そして、いつものように、妄想屋と客のやり取りが聞こえる。

「あいつを壁の中に入れてやった」
犯罪者が自分のした事を自慢するように、客はそう言った。
「留置所行きにでも、してあげましたか?」
「ひひひ…違うな。あいつを壁の中に入れてやったんだ。わっかんねぇかなぁ…」
客はどこか楽しそうだ。
夜羽は次の推測を口に出す。
「では、あいつというその人を、壁の中に『埋めた』というのですか?」
客はそれを聞いて大笑いをした。
「ひゃひゃひゃ…誰があいつなんかのために『犯罪』を犯してなんかやらなきゃいけないんだ?」
客はひとしきり笑った。
そして、回答らしいものを告げた。
「言えばなんてこたぁねぇんだ。あいつをな…俺達から『隔離』するため、『壁』の中へ入れたんだ…」
最後の方は、少し、声を潜めているように聞こえた。

「あいつは自分の事しか考えねぇ奴だった」
客は憎々しげに言った。
「親切として自分の正義を押し付ける様なこともした。自分の周りさえ良ければあとはどうなってもいいときた。まぁ、よくいる自己中心野郎という奴だ」
「『野郎』で『奴』…とりあえず、男の方ですか?」
「そんなこたぁどうでもいいんだ…とりあえず、俺達からすれば、はた迷惑な野郎だった。誰も彼もが、奴を嫌がった。憎んでいる奴もいたかもしれねぇ…とりあえず、好いている奴は…ひひひ…誰もいなかった…」
「ある意味、真に嫌われる存在というのも希有かと思いますけど…」
「そうかもしれねぇなぁ…」
客はそこで笑うと、何かを飲み干し、水割りのおかわりを注文した。

「では…壁に入れるというのはどういう事ですか?」
夜羽は本題に入りたいらしい。
「壁は壁だ、俺達から隔離するための壁だ。上の果ても下の果てもみえない、完全にあいつを隔離する壁だ…俺達はあいつをその壁の中に誘い、そして、入れた。あいつはいまだに、壁の中である事に気がつかないかもしれん…」
「気がつかないのですか?」
「さぁな…入った事がないからわからないな…ひひひ…」
「とりあえず壁の中に入れて隔離をして…その後、その人からは…出してくれなどという事はありませんでしたか?」
「全然ないなぁ…いや、中からは何も聞こえないように作ったんだったな…ひひひ…何もなぁんにも聞こえない…あいつは言葉も害悪…存在悪…くくく…あいつはとうとう、自分だけの世界を手に入れたんだ…その世界にはだぁれもいない…真っ白な、あいつだけの世界だ…ひひひひひ…」
夜羽は客の話しを聞いていた、そして、また、訊ねた。
「もしかして…その人は既に死んでいるのではないですか?」
間があり、客はこたえた。
「死んだとして…あの壁の中からどこへ行けるというんだ?…あいつは俺達から隔離した…あいつがいつも望むようにした。

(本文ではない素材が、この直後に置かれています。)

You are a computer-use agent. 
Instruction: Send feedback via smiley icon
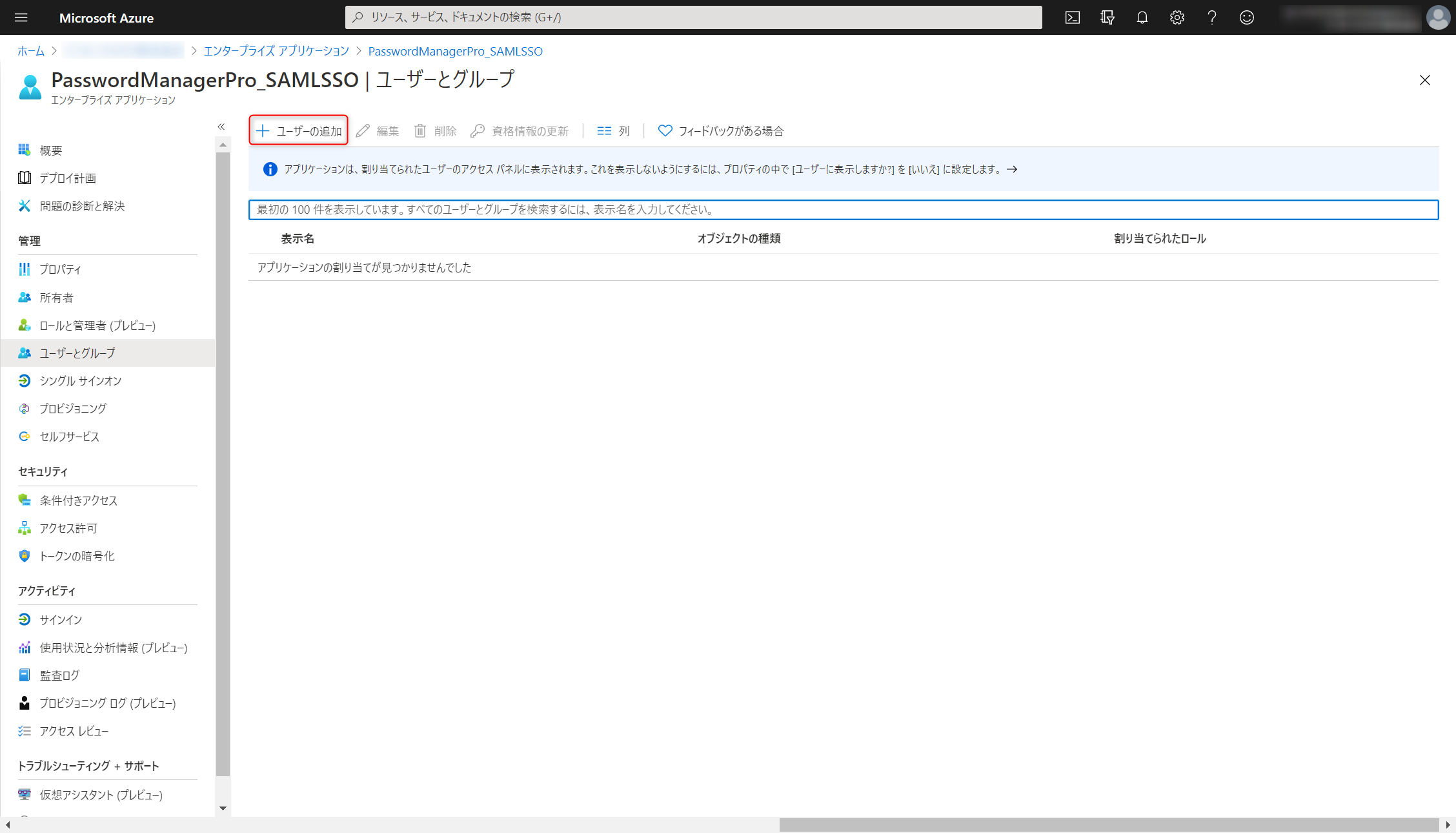[1247, 17]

俺達もそれを望んでいた…」
客は続けた。
「あいつと俺達には越えられない壁がある…ひひひ…そしてあいつは、壁の中で特別になったんだ…ひゃはははは」

客の嘲笑が、プツッと途絶え、テープの再生が止んだ。

隔離されたものは、既に、存在を認められていないに等しいのかもしれないなぁ…
壁の向こうとこちらでは頑張っても意志の疎通は計れなさそうだしね…
あるいは、あると思ったものがなかったり、ないと思うものが…壁の向こうにはあるのかもしれない。
感知できないというのは、ミステリーだねぇ…
夜羽はそう言い、くすくす笑った。